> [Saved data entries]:
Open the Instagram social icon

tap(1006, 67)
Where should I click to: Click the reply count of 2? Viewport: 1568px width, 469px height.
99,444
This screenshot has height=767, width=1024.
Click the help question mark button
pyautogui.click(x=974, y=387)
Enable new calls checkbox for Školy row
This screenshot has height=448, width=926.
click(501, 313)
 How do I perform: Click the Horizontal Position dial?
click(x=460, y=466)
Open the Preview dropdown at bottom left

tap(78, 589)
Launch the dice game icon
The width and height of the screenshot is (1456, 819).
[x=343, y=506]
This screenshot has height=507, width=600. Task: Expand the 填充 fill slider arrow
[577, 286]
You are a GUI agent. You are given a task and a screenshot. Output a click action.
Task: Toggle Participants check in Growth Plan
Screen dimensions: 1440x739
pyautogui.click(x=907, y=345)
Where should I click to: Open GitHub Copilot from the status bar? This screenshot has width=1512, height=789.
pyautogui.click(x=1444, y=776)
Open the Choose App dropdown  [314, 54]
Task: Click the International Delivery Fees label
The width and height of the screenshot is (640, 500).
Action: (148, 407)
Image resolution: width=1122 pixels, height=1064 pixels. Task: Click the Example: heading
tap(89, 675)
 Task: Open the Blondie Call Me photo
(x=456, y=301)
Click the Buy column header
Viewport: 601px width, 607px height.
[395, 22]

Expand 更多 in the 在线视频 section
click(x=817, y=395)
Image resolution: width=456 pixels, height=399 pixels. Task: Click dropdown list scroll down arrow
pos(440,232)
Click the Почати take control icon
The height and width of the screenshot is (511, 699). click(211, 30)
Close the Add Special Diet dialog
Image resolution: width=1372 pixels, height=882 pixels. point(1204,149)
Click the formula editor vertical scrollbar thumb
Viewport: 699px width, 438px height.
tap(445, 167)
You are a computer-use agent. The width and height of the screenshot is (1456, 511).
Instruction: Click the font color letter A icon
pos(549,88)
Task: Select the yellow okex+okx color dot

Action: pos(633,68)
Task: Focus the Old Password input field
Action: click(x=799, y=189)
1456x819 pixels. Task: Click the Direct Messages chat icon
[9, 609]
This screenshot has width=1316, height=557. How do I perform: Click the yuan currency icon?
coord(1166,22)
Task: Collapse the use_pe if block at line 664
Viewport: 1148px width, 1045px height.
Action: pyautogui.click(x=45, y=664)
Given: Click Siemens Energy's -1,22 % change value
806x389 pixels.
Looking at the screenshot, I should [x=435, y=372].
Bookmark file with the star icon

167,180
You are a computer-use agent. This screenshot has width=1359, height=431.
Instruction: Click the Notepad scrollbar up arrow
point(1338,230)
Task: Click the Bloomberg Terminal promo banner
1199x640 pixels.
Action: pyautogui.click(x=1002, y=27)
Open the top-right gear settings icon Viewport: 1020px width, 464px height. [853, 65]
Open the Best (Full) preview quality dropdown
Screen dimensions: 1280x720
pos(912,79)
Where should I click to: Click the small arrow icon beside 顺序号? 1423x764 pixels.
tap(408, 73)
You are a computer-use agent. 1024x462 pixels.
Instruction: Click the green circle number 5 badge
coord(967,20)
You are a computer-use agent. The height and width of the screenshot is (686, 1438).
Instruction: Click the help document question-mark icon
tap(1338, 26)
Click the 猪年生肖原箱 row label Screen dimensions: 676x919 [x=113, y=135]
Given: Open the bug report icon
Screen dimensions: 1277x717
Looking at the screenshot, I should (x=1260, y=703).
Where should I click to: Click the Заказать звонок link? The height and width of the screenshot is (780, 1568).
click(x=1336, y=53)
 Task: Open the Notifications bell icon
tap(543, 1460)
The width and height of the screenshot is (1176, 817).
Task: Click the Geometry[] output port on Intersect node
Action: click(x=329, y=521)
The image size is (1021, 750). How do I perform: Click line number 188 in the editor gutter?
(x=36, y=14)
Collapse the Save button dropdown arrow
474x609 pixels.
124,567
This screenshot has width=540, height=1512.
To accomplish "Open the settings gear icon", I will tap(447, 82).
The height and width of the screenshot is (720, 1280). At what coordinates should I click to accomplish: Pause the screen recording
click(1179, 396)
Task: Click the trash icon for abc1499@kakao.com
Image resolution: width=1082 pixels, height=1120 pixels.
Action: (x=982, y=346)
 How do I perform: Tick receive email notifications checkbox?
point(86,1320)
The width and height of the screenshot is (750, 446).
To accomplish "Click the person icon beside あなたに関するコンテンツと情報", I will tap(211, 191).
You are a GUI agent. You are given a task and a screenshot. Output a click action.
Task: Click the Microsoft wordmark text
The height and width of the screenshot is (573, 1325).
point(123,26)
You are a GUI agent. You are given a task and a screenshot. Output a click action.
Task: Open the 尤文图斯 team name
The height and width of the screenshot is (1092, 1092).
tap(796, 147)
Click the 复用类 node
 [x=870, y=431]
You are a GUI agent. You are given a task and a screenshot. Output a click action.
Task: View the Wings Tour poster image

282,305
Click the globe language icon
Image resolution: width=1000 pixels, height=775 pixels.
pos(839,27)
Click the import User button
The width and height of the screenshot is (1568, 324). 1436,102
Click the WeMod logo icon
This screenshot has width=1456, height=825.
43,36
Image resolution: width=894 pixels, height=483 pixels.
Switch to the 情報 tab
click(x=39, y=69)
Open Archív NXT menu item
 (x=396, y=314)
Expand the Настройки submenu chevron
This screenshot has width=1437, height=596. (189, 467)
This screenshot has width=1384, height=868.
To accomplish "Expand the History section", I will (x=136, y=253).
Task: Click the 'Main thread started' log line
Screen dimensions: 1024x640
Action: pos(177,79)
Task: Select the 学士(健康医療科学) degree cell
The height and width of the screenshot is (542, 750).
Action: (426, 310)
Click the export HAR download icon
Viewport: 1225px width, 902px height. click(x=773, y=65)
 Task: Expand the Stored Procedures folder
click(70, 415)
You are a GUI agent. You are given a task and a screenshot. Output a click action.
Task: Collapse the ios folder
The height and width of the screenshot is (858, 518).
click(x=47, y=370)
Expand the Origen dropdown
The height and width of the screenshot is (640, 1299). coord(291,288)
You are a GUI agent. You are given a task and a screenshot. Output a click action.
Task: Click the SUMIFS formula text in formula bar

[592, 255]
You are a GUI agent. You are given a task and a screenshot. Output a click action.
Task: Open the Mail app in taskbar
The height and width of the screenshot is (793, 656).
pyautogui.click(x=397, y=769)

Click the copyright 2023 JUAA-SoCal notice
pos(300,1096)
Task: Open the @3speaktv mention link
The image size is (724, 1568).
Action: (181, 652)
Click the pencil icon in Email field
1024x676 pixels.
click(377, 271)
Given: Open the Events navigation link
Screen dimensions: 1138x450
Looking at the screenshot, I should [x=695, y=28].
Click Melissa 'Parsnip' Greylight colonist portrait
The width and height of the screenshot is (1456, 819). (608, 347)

> [Goal of the exercise]: Exactly as they stand, write out all of the entries.

> [Task answer]:
Open the Instagram social icon

tap(1006, 67)
Where should I click to: Click the reply count of 2? Viewport: 1568px width, 469px height.
99,444
This screenshot has height=767, width=1024.
Click the help question mark button
pyautogui.click(x=974, y=387)
Enable new calls checkbox for Školy row
This screenshot has height=448, width=926.
click(501, 313)
 How do I perform: Click the Horizontal Position dial?
click(x=460, y=466)
Open the Preview dropdown at bottom left

tap(78, 589)
Launch the dice game icon
The width and height of the screenshot is (1456, 819).
[x=343, y=506]
This screenshot has height=507, width=600. Task: Expand the 填充 fill slider arrow
[577, 286]
You are a GUI agent. You are given a task and a screenshot. Output a click action.
Task: Toggle Participants check in Growth Plan
Screen dimensions: 1440x739
pyautogui.click(x=907, y=345)
Where should I click to: Open GitHub Copilot from the status bar? This screenshot has width=1512, height=789.
pyautogui.click(x=1444, y=776)
Open the Choose App dropdown  [314, 54]
Task: Click the International Delivery Fees label
The width and height of the screenshot is (640, 500).
Action: (148, 407)
Image resolution: width=1122 pixels, height=1064 pixels. Task: Click the Example: heading
tap(89, 675)
 Task: Open the Blondie Call Me photo
(x=456, y=301)
Click the Buy column header
Viewport: 601px width, 607px height.
[395, 22]

Expand 更多 in the 在线视频 section
click(x=817, y=395)
Image resolution: width=456 pixels, height=399 pixels. Task: Click dropdown list scroll down arrow
pos(440,232)
Click the Почати take control icon
The height and width of the screenshot is (511, 699). click(211, 30)
Close the Add Special Diet dialog
Image resolution: width=1372 pixels, height=882 pixels. point(1204,149)
Click the formula editor vertical scrollbar thumb
Viewport: 699px width, 438px height.
tap(445, 167)
You are a computer-use agent. The width and height of the screenshot is (1456, 511).
Instruction: Click the font color letter A icon
pos(549,88)
Task: Select the yellow okex+okx color dot

Action: pos(633,68)
Task: Focus the Old Password input field
Action: click(x=799, y=189)
1456x819 pixels. Task: Click the Direct Messages chat icon
[9, 609]
This screenshot has width=1316, height=557. How do I perform: Click the yuan currency icon?
coord(1166,22)
Task: Collapse the use_pe if block at line 664
Viewport: 1148px width, 1045px height.
Action: pyautogui.click(x=45, y=664)
Given: Click Siemens Energy's -1,22 % change value
806x389 pixels.
Looking at the screenshot, I should [x=435, y=372].
Bookmark file with the star icon

167,180
You are a computer-use agent. This screenshot has width=1359, height=431.
Instruction: Click the Notepad scrollbar up arrow
point(1338,230)
Task: Click the Bloomberg Terminal promo banner
1199x640 pixels.
Action: pyautogui.click(x=1002, y=27)
Open the top-right gear settings icon Viewport: 1020px width, 464px height. [853, 65]
Open the Best (Full) preview quality dropdown
Screen dimensions: 1280x720
pos(912,79)
Where should I click to: Click the small arrow icon beside 顺序号? 1423x764 pixels.
tap(408, 73)
You are a computer-use agent. 1024x462 pixels.
Instruction: Click the green circle number 5 badge
coord(967,20)
You are a computer-use agent. The height and width of the screenshot is (686, 1438).
Instruction: Click the help document question-mark icon
tap(1338, 26)
Click the 猪年生肖原箱 row label Screen dimensions: 676x919 [x=113, y=135]
Given: Open the bug report icon
Screen dimensions: 1277x717
Looking at the screenshot, I should (x=1260, y=703).
Where should I click to: Click the Заказать звонок link? The height and width of the screenshot is (780, 1568).
click(x=1336, y=53)
 Task: Open the Notifications bell icon
tap(543, 1460)
The width and height of the screenshot is (1176, 817).
Task: Click the Geometry[] output port on Intersect node
Action: click(x=329, y=521)
The image size is (1021, 750). How do I perform: Click line number 188 in the editor gutter?
(x=36, y=14)
Collapse the Save button dropdown arrow
474x609 pixels.
124,567
This screenshot has width=540, height=1512.
To accomplish "Open the settings gear icon", I will tap(447, 82).
The height and width of the screenshot is (720, 1280). At what coordinates should I click to accomplish: Pause the screen recording
click(1179, 396)
Task: Click the trash icon for abc1499@kakao.com
Image resolution: width=1082 pixels, height=1120 pixels.
Action: (x=982, y=346)
 How do I perform: Tick receive email notifications checkbox?
point(86,1320)
The width and height of the screenshot is (750, 446).
To accomplish "Click the person icon beside あなたに関するコンテンツと情報", I will tap(211, 191).
You are a GUI agent. You are given a task and a screenshot. Output a click action.
Task: Click the Microsoft wordmark text
The height and width of the screenshot is (573, 1325).
point(123,26)
You are a GUI agent. You are given a task and a screenshot. Output a click action.
Task: Open the 尤文图斯 team name
The height and width of the screenshot is (1092, 1092).
tap(796, 147)
Click the 复用类 node
 [x=870, y=431]
You are a GUI agent. You are given a task and a screenshot. Output a click action.
Task: View the Wings Tour poster image

282,305
Click the globe language icon
Image resolution: width=1000 pixels, height=775 pixels.
pos(839,27)
Click the import User button
The width and height of the screenshot is (1568, 324). 1436,102
Click the WeMod logo icon
This screenshot has width=1456, height=825.
43,36
Image resolution: width=894 pixels, height=483 pixels.
Switch to the 情報 tab
click(x=39, y=69)
Open Archív NXT menu item
 (x=396, y=314)
Expand the Настройки submenu chevron
This screenshot has width=1437, height=596. (189, 467)
This screenshot has width=1384, height=868.
To accomplish "Expand the History section", I will (x=136, y=253).
Task: Click the 'Main thread started' log line
Screen dimensions: 1024x640
Action: pos(177,79)
Task: Select the 学士(健康医療科学) degree cell
The height and width of the screenshot is (542, 750).
Action: (426, 310)
Click the export HAR download icon
Viewport: 1225px width, 902px height. click(x=773, y=65)
 Task: Expand the Stored Procedures folder
click(70, 415)
You are a GUI agent. You are given a task and a screenshot. Output a click action.
Task: Collapse the ios folder
The height and width of the screenshot is (858, 518).
click(x=47, y=370)
Expand the Origen dropdown
The height and width of the screenshot is (640, 1299). coord(291,288)
You are a GUI agent. You are given a task and a screenshot. Output a click action.
Task: Click the SUMIFS formula text in formula bar

[592, 255]
You are a GUI agent. You are given a task and a screenshot. Output a click action.
Task: Open the Mail app in taskbar
The height and width of the screenshot is (793, 656).
pyautogui.click(x=397, y=769)

Click the copyright 2023 JUAA-SoCal notice
pos(300,1096)
Task: Open the @3speaktv mention link
The image size is (724, 1568).
Action: (181, 652)
Click the pencil icon in Email field
1024x676 pixels.
click(377, 271)
Given: Open the Events navigation link
Screen dimensions: 1138x450
Looking at the screenshot, I should [x=695, y=28].
Click Melissa 'Parsnip' Greylight colonist portrait
The width and height of the screenshot is (1456, 819). (608, 347)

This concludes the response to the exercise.